Required task: Rewrite everything from the line containing "Image resolution: width=1050" down to the end of the data, replacing "coordinate pair" with "ordered pair" and leaving everything else unchanged.

begin The data

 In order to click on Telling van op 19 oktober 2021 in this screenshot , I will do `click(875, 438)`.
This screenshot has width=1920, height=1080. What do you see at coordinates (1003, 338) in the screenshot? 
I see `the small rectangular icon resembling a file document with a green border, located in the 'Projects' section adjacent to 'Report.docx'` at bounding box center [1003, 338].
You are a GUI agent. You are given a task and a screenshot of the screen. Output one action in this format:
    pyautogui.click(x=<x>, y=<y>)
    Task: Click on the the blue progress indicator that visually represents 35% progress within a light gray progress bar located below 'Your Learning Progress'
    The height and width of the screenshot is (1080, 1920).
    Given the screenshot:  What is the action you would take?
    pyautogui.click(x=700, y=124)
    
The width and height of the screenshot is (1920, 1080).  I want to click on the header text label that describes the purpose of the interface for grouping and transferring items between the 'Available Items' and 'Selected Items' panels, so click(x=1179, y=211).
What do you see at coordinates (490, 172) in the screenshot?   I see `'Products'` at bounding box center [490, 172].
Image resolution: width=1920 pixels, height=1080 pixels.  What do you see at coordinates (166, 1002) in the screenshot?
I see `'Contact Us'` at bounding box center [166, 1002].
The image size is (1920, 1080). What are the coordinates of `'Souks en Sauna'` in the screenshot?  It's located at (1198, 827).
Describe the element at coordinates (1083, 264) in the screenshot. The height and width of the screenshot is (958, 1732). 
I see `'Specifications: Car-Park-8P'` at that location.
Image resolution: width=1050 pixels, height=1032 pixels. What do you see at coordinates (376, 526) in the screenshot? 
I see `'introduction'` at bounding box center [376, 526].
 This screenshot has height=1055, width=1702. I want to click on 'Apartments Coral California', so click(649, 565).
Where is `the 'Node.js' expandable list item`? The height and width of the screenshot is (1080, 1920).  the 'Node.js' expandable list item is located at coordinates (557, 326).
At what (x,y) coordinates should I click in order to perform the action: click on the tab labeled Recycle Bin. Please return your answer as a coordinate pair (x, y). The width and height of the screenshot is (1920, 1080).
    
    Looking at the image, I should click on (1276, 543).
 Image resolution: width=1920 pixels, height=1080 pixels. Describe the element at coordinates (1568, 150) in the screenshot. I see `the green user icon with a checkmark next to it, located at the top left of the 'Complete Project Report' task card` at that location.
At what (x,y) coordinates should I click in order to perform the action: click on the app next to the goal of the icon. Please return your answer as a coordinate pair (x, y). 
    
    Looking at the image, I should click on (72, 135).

end The data

Correct answer:
Image resolution: width=1050 pixels, height=1032 pixels. What do you see at coordinates (376, 526) in the screenshot? 
I see `'introduction'` at bounding box center [376, 526].
 This screenshot has height=1055, width=1702. I want to click on 'Apartments Coral California', so click(649, 565).
Where is `the 'Node.js' expandable list item`? The height and width of the screenshot is (1080, 1920).  the 'Node.js' expandable list item is located at coordinates (557, 326).
At what (x,y) coordinates should I click in order to perform the action: click on the tab labeled Recycle Bin. Please return your answer as a ordered pair (x, y). The width and height of the screenshot is (1920, 1080).
    
    Looking at the image, I should click on (1276, 543).
 Image resolution: width=1920 pixels, height=1080 pixels. Describe the element at coordinates (1568, 150) in the screenshot. I see `the green user icon with a checkmark next to it, located at the top left of the 'Complete Project Report' task card` at that location.
At what (x,y) coordinates should I click in order to perform the action: click on the app next to the goal of the icon. Please return your answer as a ordered pair (x, y). 
    
    Looking at the image, I should click on (72, 135).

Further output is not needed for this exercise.